The City of Monticello’s current sewer plant will need to be upgraded to meet current EPA and DNR regulations to reduce nitrates and phosphorus being discharged into waterways. The estimated cost $6 million, which means sewer rates would likely go up. (Photo by Pete Temple)
Project could likely result in sewer rate increases
By: 
Kim Brooks
Express Editor

     The Monticello City Council heard a report from the city engineers with Snyder & Associates regarding the future needs of the city’s sewer plant and wastewater treatment facility. These EPA and DNR-mandated changes might end up costing city residents in terms of an increase in city sewer rates.

     During the March 19 city council meeting, Patrick Schwickerath and Lindsey Beaman with Snyder gave a presentation to the council, highlighting some changes that need to occur in the near future.

     The city’s sewer plant is currently classified as a trickling filter plant. The last time any upgrades took place at the facility was in 2000. Beaman said this type of plant “does not bode well for nutrient reduction.”

     The Iowa DNR is mandating regulations to keep up with the state’s NRS (Nutrient Reduction Strategy), which calls for the reduction of nitrogen and phosphorus runoff into national waterways. These mandates are tied to sewer facilities with a capacity of 1 million gallons.

     “You’re design capacity exceeds 1 million gallons,” said Beaman. “That pits you into the nutrient reduction category.” However, though the city’s plant is designed for that capacity, on average, the discharge is less than 1 million. “But you meet the criteria enough that I would doubt you’d able to scale back your plant,” suggested Beaman.

     Monticello is one of 100 cities across the state facing these new rules, requirements that won’t go away any time soon.

     The last time the city’s wastewater plant permit through the DNR was renewed was in 2016. Schwickerath said at that time, there were new rules on the horizon.

     In October of this year, the city must submit a plan to the DNR outlining how it plans to implement those new nutrient reduction regulations and when. Beaman said the city could simply say it cannot afford to implement any changes right now, but explain how it plans to recoup the funds to do so in the future.

     “The DNR is going to revisit this every five years,” she warned.

     Cities that have upgraded their wastewater plants have spent anywhere from $5 million to $6 million. Schwickerath said it highly likely Monticello’s would also be in the ballpark.

     “We might be around that $6 million range,” he said.

     Anamosa, whose improvements cost $5 million, saw a $20 per month increase to resident’s sewer bills.

     “It’s probably going to be more than $20 a month by the time everything is built,” added Schwickerath.

     He suggested the city start by increasing sewer bills by $5 a year to build a facilities fund for the next 10 years.

     “Probably in the next five years,” said City Administrator Doug Herman, “we’re looking at a significant upgrade.” He said Anamosa residents were shocked the first time they saw their sewer bills had increased.

     “No one wants to do that,” said Council member Johnny Russ, noting that it may be the only way to build a fund for the upgrade project.

     “On the positive side, our sewer rates have, in a way, gone down,” noted Herman. “They used to be 160 percent of water.
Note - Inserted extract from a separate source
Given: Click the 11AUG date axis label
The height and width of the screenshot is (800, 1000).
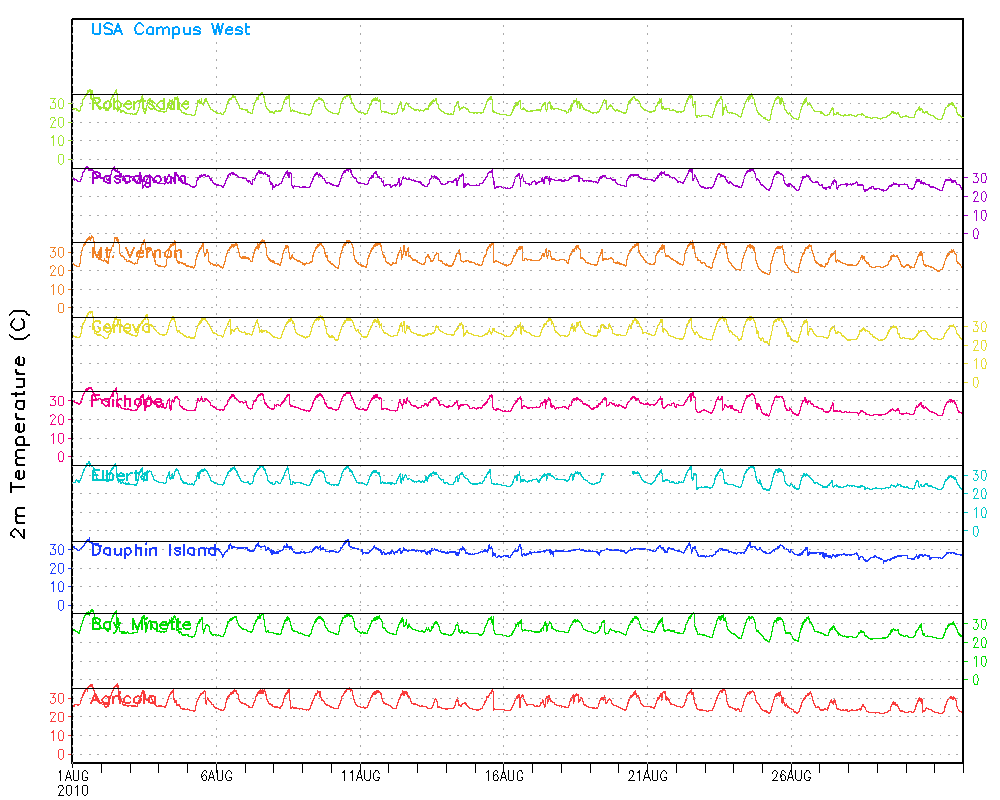Looking at the screenshot, I should pos(360,776).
We lowered them to 150 percent some years ago and haven’t been raising them regularly.”

     Council member Tom Yeoman asked what an increase of $5 a month would generate. Herman noted roughly $114,000 a year, or $1 million in 10 years. Still under the $6 million estimate.
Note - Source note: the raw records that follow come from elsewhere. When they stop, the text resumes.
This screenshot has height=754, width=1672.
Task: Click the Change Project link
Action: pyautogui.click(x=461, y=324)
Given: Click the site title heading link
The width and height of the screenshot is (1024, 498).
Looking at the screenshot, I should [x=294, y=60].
     So what does need to be done to Monticello’s sewer plant to bring it into code? Beaman said an activated sludge plant in deal, a plant that has an aeration process.

     “Those kinds of plants (activated sludge plants) they have more options. Trickling filters are very limited,” she explained in terms of filtering the nitrogen and phosphorus.

     Schwickerath said an activated sludge plant also brings in an additional line of service. So if one line is compromised and goes down, there’s an additional line for treatment.

     He said that as develop increases throughout the city, the DNR might reject permits, not allowing the city to extend sewer lines out to these developments.

     While the city might be able to hold off another five years, Beaman said construction costs would continue to rise. “Ultimately, as a city, you do have to meet the goal to have a plan in place by October.” She said an activated sludge plant seems to be the most cost effective and beneficial system in place right now.

     “Unless someone really objects, we need to start looking at building a fund,” urged Yeoman.

     Beaman said something to think about is whether the current plant is adequate for flood protection. She said upgrades could also address that as well.

     “If there is going to be a proactive increase to absorb this,” said Mayor Brian Wolken, “if we did a $5 a month increase in a year, you’re still falling behind. And you’re still going to have to have a $20 increase to actually do the construction.”

     Council member Dave Goedken agreed. “Doing something minimal just keeps up with inflation. You’re not gaining anything. People need to understand what we need to do, what we need to pay for. I think we’d be better off to just do $20 proactively.”

     The council will continue to discuss this matter at its next council meeting, Monday April 2.